Back to the Future
When the neo-classical shredders of Nevermore finally disappeared behind the velvet curtain and went their separate ways in 2011, the act coincided almost too perfectly with the resurrection of Sanctuary, Warrel Dane’s oft-overlooked ’80s power metal outfit. Well, in a move mirroring the Star Wars chronology, Dane and the boys have saddled up once again and released a “prequel” album to their 1988 debut LP Refuge Denied. Only instead of recording an entirely new movie, errr, album, with updated computer imaging and racist caricatures, Sanctuary have refurbished an album’s worth of recordings that guitarist Lenny Rutledge claims to have literally been found in a barn, perhaps under a proverbial bushel basket. Essential hidden treasure of cheap cash-in? That’s up to the fans to decide.
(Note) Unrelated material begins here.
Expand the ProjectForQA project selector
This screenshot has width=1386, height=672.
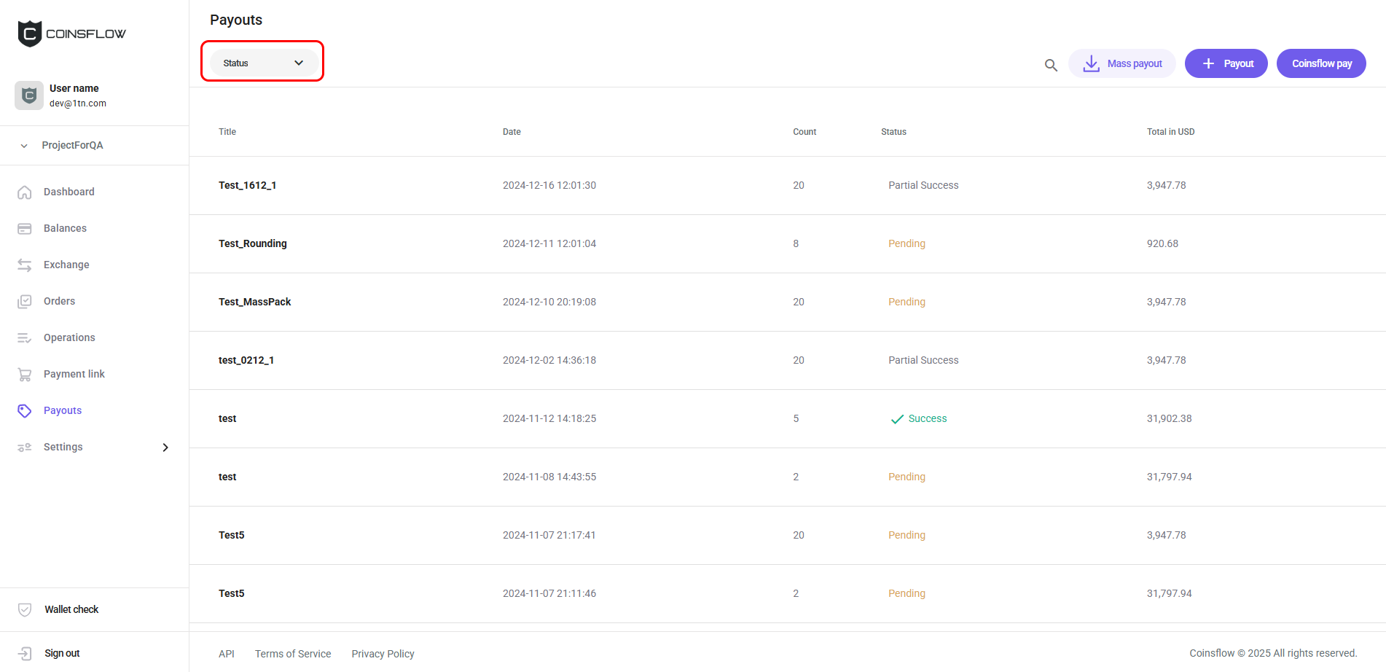[72, 145]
Well, Inception sure sounds straight out of 1986. It’s a time traveler, after all. A stranger in a strange land, still rife with ’80s metal hallmarks that have calloused into clichés over the many years of Sanctuary’s absence. The gallop of “Battle Angel” is spearheaded by the thundering, leaden bass line that Steve Harris has practically perfected. Soaring, operatic vocals crown “I Am Insane.” And, of course, the now ubiquitous staple of the classical guitar intro dots the riff-filled landscape. But unlike the retro thrashers of today that cherry pick the best parts of’ ’80s metal, Inception presents a portrait of the era, warts and all. There’s still a lot of that atonal, falsetto sing-talking that Cirith Ungol started and that pretty much only King Diamond could pull off effectively, particularly on “Dream of the Incubus” — not to mention some pretty uninspired lyrical content (“Inside my brain / I am insane / cry out in pain”). In the record’s midst, it all starts to feel fatiguing, like one endless riff parade with some shrieks to barely punctuate it all. Aside from slightly weaker vocals, instrumental passages are practically indistinguishable from Ram It Down and Painkiller-era Judas Priest, which is funny, because those two records were recorded years after the Inception material had already been scrapped. So either we have a time paradox on our hands or all ’80s extreme metal sounds the same. And the latter can’t possibly be true.
The groovy, new-school death metal that characterized Sanctuary’s 2014 comeback record The Year the Sun Died seemed to constitute the band’s acknowledgment of the very real and rather low ceiling on their played-out blend of neo-classical power metal and thrash in the vein of Queensÿrche and Helloween. However, even the refreshing change in direction might have been out of necessity due to physical constraints on Dane’s vocals who is, in his own words, “a little bit older and can’t come up with a c-clamp for a scrotum and a helium tank.”
But really, how harshly can a record like Inception be judged? This isn’t new music. In fact, this album is the work of a fledgling group that was ultimately scrapped, and when thought of in that context the flaws start to make a bit more sense. Sanctuary aren’t out of touch, just fleetingly nostalgic.